Rich Context Competition

PROBLEM DESCRIPTION

Researchers and analysts who want to use data for evidence and policy cannot easily find out who else worked with the data, on what topics and with what results. As a result, good research is underused, great data go undiscovered and are undervalued, and time and resources are wasted redoing empirical work.

We want you to help us develop and identify the best text analysis and machine learning techniques to discover relationships between data sets, researchers, publications, research methods, and fields. We will use the results to create a rich context for empirical research – and build new metrics to describe data use.

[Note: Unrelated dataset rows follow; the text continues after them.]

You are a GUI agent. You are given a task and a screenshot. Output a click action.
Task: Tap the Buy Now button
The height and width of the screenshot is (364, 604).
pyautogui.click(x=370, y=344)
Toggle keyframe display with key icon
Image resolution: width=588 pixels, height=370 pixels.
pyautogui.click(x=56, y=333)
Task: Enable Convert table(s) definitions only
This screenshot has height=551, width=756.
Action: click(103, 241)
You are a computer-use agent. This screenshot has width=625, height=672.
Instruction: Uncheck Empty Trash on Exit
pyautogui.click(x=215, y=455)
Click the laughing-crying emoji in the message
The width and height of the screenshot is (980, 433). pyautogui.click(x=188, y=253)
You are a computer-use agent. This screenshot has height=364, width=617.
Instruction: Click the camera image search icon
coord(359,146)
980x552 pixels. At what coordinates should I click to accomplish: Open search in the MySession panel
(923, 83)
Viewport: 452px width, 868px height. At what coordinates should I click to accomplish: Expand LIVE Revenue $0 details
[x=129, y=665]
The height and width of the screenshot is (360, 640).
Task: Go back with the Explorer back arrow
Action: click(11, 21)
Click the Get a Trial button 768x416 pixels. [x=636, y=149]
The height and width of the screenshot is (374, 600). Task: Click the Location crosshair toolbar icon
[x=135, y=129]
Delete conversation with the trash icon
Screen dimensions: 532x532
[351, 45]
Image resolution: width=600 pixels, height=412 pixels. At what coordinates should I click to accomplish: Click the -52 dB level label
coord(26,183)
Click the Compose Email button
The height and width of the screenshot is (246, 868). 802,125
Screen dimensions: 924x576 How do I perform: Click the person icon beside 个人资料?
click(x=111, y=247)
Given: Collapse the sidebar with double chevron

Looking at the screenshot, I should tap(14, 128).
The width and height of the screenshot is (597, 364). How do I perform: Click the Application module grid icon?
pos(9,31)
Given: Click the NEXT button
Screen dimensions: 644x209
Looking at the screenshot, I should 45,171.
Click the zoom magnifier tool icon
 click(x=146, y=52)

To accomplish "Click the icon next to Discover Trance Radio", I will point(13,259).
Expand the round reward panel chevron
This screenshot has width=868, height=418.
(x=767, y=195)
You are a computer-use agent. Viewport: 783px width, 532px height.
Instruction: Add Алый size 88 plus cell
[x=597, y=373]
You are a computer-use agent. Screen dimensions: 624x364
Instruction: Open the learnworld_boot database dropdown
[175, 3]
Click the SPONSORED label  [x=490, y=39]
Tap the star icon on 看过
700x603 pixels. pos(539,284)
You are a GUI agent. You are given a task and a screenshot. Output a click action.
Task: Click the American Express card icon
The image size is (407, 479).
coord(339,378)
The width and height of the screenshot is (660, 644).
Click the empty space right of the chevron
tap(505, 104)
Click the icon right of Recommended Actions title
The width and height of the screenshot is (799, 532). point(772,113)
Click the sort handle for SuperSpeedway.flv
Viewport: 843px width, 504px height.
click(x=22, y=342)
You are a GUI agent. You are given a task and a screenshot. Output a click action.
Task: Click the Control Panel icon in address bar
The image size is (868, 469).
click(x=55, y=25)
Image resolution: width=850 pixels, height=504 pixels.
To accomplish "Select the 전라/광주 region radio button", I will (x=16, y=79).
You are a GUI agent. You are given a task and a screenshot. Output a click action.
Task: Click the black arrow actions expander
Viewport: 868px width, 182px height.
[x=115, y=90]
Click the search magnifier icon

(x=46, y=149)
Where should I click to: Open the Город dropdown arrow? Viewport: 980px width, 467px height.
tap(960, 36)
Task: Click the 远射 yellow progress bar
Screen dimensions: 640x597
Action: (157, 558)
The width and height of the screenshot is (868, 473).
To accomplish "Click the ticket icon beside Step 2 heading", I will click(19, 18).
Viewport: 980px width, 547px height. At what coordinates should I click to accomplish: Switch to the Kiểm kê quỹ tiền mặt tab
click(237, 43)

This challenge is the first step in that discovery process.

COMPETITION GOAL

The goal of this competition is to automate the discovery of research datasets and the associated research methods and fields in social science research publications. Participants should use any combination of machine learning and data analysis methods to identify the datasets used in a corpus of social science publications and infer both the scientific methods and fields used in the analysis and the research fields.

COMPETITION SPECIFICS

The competition has two phases (details below).

First Phase: You will be provided a listing of datasets and a labeled corpus of 5,000 publications with an additional dev fold of 100 publications. Each publication will be labeled to indicate which of the datasets from our list are referenced within and what specific text is used to refer to each dataset. You can use this data to train and tune your algorithms to detect mentions of data in publication text and, when a data set in our list is mentioned, tie each mention to the appropriate data set. A separate corpus of 5,000 labeled publications will be held back and serve as an evaluation corpus against which we will run submitted models and use the results to evaluate your submissions. Before final submission, you will be able to submit a model for test validation against this evaluation corpus up to 2 times. On final submission, you will primarily be scored on the accuracy of your techniques, the quality of your documentation and code, and the efficiency of the algorithm – and also on your ability to infer methods and research fields used in each of the publications.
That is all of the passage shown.